• [STATED GOAL 1]: In the job-market excerpt, what share of people plan on job hunting this year?
• [STATED GOAL 2]: Please reproduce the stretch of the job-market excerpt from "New research from" through "delaying new hires.".

And while periods of unemployment have never been fun, algorithmic job hunts hurt worse: Applicants often don’t hear back on jobs they’re perfect for. In fact, up to 20% of those openings are made up, according to Greenhouse, a job-finding platform, invented by companies trying to scare current employees into higher productivity or appear as if they are in growth mode.
New research from LinkedIn finds that it’s not just marketing that has a gloomy outlook, but all positions. While 54% of people plan on job hunting this year, 49% say the experience has gotten harder. LinkedIn reports that the number of applicants per open jobs jumped to 2.5 in 2024, up from 1.5 in 2022.
And 26% of those in the LinkedIn survey believe the job market in their field is so bad that they don’t even plan to look this year.
A large part of 2024’s job-hunting misery, says Chris Ross, a partner in Gartner’s CMO practice, stemmed from election and economic uncertainty, with companies scrutinizing headcount and delaying new hires.
Then, uncertainty about the new administration set in, with questions about tariffs, corporate tax rates and the stock market.

• [INFORMATION SHOWN]:
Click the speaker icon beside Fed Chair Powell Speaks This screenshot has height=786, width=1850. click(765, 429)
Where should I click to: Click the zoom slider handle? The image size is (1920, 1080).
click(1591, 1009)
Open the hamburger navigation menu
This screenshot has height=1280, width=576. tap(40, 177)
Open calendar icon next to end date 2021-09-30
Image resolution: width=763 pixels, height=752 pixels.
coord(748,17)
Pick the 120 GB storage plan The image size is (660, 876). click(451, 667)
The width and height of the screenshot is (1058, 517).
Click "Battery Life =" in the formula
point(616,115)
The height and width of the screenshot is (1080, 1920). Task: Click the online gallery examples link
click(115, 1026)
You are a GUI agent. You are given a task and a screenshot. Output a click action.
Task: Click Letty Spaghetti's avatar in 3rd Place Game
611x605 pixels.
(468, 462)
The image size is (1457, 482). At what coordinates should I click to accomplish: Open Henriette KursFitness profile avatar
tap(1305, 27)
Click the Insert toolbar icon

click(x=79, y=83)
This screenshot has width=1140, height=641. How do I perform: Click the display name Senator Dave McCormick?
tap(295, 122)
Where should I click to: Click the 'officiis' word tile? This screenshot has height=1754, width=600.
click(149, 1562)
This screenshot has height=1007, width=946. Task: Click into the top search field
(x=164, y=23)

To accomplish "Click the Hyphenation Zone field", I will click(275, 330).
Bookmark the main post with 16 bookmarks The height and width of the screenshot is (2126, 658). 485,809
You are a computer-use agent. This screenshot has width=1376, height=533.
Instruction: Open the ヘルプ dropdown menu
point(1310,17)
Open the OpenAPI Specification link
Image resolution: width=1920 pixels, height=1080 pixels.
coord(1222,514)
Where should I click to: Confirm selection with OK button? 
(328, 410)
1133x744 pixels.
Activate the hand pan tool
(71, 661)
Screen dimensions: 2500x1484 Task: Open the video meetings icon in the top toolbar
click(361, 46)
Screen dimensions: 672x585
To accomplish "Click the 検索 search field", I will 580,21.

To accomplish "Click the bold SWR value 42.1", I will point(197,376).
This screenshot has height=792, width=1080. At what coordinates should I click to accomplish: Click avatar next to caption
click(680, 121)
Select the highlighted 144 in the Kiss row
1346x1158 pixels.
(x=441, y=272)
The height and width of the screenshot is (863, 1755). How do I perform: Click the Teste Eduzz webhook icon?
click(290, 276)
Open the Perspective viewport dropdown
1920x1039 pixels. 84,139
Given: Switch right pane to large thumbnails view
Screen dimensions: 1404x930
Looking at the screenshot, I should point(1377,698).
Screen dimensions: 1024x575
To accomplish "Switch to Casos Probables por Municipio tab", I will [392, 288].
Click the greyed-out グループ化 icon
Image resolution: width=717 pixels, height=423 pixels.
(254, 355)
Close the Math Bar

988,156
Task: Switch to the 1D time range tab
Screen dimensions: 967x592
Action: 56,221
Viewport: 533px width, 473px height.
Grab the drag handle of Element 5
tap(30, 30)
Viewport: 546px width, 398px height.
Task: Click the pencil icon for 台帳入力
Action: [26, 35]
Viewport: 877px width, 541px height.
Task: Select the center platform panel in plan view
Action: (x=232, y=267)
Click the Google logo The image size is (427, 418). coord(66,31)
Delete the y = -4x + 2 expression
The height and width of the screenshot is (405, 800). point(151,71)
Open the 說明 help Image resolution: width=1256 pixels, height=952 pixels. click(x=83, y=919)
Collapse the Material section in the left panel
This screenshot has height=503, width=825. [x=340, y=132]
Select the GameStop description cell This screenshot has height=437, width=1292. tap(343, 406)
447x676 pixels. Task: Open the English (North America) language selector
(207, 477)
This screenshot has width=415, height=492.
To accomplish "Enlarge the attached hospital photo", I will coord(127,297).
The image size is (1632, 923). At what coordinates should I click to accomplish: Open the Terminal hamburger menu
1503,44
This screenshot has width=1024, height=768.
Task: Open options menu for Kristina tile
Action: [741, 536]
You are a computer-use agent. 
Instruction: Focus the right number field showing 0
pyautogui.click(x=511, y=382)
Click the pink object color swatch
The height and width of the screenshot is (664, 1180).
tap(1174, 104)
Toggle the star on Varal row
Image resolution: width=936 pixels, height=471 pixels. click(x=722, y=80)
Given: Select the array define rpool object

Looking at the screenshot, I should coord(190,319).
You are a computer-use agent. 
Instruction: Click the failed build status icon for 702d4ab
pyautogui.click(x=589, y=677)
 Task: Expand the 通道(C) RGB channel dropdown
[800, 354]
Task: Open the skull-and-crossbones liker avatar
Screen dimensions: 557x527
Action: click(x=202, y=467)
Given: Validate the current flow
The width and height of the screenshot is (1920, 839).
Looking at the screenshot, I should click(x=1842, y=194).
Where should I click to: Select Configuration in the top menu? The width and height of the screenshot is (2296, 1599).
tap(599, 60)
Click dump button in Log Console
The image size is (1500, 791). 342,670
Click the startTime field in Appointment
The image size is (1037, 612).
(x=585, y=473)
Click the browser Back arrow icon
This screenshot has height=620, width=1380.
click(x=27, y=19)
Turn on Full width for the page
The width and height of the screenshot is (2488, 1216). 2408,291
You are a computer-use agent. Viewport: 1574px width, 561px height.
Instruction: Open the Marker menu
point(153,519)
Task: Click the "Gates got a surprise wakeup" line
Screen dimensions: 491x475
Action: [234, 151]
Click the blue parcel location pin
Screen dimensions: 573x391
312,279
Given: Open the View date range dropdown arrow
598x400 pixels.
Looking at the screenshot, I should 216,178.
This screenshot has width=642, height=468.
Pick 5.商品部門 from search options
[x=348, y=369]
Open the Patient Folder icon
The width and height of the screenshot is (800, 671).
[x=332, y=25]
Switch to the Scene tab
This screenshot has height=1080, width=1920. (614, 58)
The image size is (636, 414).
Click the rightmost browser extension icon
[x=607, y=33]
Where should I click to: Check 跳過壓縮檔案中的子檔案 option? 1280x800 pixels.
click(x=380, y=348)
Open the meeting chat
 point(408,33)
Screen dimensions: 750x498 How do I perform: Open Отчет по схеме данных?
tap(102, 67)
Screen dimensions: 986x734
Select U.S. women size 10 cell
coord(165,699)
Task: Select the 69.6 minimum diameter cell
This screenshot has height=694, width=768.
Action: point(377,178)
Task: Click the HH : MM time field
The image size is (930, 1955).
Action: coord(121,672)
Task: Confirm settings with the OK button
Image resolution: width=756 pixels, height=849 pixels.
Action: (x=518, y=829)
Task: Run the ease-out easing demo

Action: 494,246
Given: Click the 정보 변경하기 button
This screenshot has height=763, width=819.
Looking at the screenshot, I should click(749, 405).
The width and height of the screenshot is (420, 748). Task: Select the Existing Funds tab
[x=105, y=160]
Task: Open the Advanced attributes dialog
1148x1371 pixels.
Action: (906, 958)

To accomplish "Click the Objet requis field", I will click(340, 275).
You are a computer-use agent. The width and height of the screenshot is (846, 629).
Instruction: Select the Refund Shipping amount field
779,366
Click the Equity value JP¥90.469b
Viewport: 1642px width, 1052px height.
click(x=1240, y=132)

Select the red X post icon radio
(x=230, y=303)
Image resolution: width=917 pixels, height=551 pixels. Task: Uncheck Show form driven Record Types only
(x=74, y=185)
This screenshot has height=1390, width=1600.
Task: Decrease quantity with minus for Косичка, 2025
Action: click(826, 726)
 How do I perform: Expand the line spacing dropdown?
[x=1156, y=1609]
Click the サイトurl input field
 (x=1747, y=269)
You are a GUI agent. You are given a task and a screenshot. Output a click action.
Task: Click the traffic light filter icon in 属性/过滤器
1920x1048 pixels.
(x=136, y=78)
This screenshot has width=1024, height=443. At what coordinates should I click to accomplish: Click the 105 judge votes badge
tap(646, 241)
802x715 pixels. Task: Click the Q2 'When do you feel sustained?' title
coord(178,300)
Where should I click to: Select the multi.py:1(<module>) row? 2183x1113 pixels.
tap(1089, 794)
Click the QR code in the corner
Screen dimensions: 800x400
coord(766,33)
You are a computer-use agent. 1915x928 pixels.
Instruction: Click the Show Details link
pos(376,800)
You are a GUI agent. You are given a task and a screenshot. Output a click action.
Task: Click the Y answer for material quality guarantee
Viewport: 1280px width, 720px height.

• [WRITTEN REPLY 1]: 54%

• [WRITTEN REPLY 2]:
New research from LinkedIn finds that it’s not just marketing that has a gloomy outlook, but all positions. While 54% of people plan on job hunting this year, 49% say the experience has gotten harder. LinkedIn reports that the number of applicants per open jobs jumped to 2.5 in 2024, up from 1.5 in 2022.
And 26% of those in the LinkedIn survey believe the job market in their field is so bad that they don’t even plan to look this year.
A large part of 2024’s job-hunting misery, says Chris Ross, a partner in Gartner’s CMO practice, stemmed from election and economic uncertainty, with companies scrutinizing headcount and delaying new hires.